<18>市場で不具合を起こす取引形態の検討
新規投稿者 阿座上洋吉  投稿日 08/10/5(日) 20:57:06  返信も含め全削除

1.市場において不具合を起こす取引形態
 市場において発生する取引上のトラブルは,どのような状況下で発生するものであろうか。既製品生産市場においては,現品による取引であるから,取引の段階で品質等が確認できるため,大部分の取引内容は納得済みで取引が成立する。仮に品質等に瑕疵があった場合や,その場でチェックすることができないものであれば,PL法等の法的処置が必要な場合もあるが,既製品売買市場においては,専門的検査や高度な評定が必要なもの等,後日にトラブルが発生するようなものを除けば,取引時点の現品チェックの段階で判明し,取引の合意点が容易に完結する。国民が行う全取引の9分9厘は既製品取引であり,大きなトラブルがないのはそのためである。

2.他産業のトラブル事例の割賦販売
 物品を購入する場合に代金を分割払で購入する方法がある。近年は自動車のような大型物品購入の場合でしか見られなくなったが,過去には小型の家庭電器製品にもよく見られた購入方法である。購入後に代金を分割払する形態は,通常の既製品買取引であるから特別の問題は発生しない。しかし割賦販売方式には,事前に代金分割積立方式があり,特定商品の購入を契約した後,毎月一定金額を分割して積立をする方式がある。
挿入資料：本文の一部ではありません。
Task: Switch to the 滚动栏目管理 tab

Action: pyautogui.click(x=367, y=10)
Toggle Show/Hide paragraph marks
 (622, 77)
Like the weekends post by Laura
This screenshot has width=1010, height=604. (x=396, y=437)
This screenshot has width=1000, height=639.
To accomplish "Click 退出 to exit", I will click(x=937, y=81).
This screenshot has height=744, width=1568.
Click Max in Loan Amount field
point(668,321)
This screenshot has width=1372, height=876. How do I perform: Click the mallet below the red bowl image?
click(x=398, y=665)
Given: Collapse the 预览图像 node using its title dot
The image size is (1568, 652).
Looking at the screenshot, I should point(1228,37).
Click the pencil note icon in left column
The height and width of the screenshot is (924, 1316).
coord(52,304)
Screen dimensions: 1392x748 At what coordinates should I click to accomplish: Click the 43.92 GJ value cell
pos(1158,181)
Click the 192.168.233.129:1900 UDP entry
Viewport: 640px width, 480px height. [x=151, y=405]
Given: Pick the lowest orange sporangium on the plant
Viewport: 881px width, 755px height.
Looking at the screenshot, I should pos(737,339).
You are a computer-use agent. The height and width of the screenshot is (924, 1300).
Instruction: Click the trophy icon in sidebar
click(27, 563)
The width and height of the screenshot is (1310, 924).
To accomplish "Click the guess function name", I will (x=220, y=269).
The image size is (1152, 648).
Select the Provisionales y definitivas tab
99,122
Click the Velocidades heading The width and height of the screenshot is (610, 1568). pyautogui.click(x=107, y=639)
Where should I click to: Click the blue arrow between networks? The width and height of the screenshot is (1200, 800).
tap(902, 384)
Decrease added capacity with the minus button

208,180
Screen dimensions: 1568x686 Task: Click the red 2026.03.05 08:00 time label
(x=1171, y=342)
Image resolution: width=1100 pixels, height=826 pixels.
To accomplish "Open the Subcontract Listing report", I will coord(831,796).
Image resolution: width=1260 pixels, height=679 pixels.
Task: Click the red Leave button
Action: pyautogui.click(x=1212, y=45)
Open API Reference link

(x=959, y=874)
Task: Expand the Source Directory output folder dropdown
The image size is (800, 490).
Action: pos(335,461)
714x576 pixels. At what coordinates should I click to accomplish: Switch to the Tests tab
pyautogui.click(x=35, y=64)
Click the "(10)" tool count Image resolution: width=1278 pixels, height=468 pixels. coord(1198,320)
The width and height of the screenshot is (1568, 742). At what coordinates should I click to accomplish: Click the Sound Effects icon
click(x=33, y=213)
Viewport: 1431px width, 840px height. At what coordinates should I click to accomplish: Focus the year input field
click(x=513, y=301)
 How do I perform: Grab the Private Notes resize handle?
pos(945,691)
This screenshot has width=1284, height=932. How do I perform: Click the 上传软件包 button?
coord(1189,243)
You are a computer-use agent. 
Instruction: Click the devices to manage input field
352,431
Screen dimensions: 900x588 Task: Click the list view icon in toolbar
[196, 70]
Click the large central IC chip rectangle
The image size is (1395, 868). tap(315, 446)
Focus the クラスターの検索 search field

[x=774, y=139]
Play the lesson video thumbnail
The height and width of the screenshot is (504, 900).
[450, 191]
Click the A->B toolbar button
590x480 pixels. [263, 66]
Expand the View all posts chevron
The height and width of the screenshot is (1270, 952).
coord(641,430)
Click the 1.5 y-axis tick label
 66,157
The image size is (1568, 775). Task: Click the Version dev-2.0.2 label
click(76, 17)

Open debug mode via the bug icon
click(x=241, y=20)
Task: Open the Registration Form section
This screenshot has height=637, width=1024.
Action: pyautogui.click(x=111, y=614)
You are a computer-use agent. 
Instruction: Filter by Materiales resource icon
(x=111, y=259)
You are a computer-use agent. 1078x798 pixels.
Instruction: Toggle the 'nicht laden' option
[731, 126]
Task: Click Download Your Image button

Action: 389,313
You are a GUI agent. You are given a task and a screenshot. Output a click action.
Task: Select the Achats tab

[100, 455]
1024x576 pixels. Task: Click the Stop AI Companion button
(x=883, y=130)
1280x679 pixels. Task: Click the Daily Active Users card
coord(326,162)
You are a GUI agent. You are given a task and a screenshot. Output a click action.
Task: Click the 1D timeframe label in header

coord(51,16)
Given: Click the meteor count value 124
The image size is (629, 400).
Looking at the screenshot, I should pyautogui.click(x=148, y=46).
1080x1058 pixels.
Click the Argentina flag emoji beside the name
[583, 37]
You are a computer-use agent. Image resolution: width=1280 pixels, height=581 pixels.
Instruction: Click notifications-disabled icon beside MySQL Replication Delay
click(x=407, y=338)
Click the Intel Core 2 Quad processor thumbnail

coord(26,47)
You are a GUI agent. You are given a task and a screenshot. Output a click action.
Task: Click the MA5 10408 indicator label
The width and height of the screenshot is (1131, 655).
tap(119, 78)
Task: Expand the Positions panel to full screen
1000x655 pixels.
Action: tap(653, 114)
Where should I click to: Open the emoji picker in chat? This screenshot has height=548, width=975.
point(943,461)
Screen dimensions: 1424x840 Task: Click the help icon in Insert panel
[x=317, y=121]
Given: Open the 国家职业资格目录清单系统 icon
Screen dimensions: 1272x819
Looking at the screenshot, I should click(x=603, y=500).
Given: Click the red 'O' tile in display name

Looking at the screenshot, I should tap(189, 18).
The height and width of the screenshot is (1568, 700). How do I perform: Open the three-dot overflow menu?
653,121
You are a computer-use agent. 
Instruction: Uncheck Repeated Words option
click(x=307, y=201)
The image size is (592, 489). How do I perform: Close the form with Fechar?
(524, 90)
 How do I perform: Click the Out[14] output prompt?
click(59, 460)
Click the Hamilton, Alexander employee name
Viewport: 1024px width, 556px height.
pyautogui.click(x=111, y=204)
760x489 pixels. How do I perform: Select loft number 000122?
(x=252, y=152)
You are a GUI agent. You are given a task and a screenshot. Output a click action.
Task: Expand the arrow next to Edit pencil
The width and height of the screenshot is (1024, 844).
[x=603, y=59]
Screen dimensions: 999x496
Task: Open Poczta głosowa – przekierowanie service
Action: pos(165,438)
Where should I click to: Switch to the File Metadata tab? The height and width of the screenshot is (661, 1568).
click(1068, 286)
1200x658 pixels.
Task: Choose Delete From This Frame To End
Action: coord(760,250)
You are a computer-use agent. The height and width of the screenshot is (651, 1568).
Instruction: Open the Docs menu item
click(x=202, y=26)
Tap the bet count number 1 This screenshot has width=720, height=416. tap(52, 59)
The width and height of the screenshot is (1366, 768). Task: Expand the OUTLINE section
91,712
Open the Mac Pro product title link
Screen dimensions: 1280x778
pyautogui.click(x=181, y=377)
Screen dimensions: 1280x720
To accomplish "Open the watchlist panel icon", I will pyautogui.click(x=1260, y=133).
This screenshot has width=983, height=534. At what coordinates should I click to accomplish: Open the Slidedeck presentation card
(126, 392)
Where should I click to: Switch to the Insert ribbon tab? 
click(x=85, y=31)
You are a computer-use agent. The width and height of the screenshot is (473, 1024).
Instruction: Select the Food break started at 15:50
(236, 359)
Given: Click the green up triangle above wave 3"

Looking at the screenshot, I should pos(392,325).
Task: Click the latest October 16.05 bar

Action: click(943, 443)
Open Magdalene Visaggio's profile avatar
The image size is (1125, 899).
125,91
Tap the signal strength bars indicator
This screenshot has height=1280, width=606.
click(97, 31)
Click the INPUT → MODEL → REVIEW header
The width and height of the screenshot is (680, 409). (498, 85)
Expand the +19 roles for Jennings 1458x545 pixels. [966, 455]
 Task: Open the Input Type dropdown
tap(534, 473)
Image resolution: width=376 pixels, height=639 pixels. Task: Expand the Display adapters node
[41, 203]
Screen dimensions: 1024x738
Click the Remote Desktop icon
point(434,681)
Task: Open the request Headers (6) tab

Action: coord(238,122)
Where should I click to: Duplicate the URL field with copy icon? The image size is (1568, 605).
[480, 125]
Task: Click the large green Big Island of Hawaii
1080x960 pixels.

例えばA製品を\100,000で購入する契約を締結する。購入者は毎月\5,000積立し,積立契約期間が到来すれば現品の引取をする仕組みである。この取引形態には多くのトラブルがあった。現品引渡までに数ヶ月を要するため,その間に新製品が開発されるため,契約時の製品より品質や機能が向上しており,価格も契約時よりも安い状態になっている場合がある。購入者は古い品番の製品では納得しないのである。また,契約時の品番のものを要求したとしても,メーカーが生産中止している場合もあり,分割積立方式は生産者側と購入者側の双方とも不具合を起こしてしまうのである。現品引渡しが後になることから発生する不具合の事例である。

3.現品引渡しが未来になるための不具合
 現品引渡しが将来に及ぶのは請負業だけではなく,他の産業においても現品引渡しが将来に及ぶ取引形態は,例外なく不具合が多発している。市場経済は現品同時交換を前提に進展してきたのであるから,当初の市場経済は,高度な注文生産物を想定していなかったのである。注文生産も初期の段階では,注文者の高度な思いを込めた生産物や今日のような高度な科学技術が発展する前であり,レベルの低い単純な生産物の時代であれば,既製品生産市場の隙間を借りてもよかった時代であった。しかし今日のような高度な注文生産が要求される時代は,既製品生産市場システムと注文生産市場システムの大きな違いを,明解に分けて研究すべき時代が来たのである。市場システムが本質的に大きく違うのであるから,市場システムという土俵を明解に分けて研究すべき時代になったのである。ボクシングのリングの中で,相撲をとらせているようなもので,不具合が発生するのは当然である。ボクシングのリングでは,押し出しという技は存在しないように,注文生産市場は,先物売買市場に近い取引行為であるから,注文生産市場の土俵ができれば,不具合の研究が大きく進展するに違いない。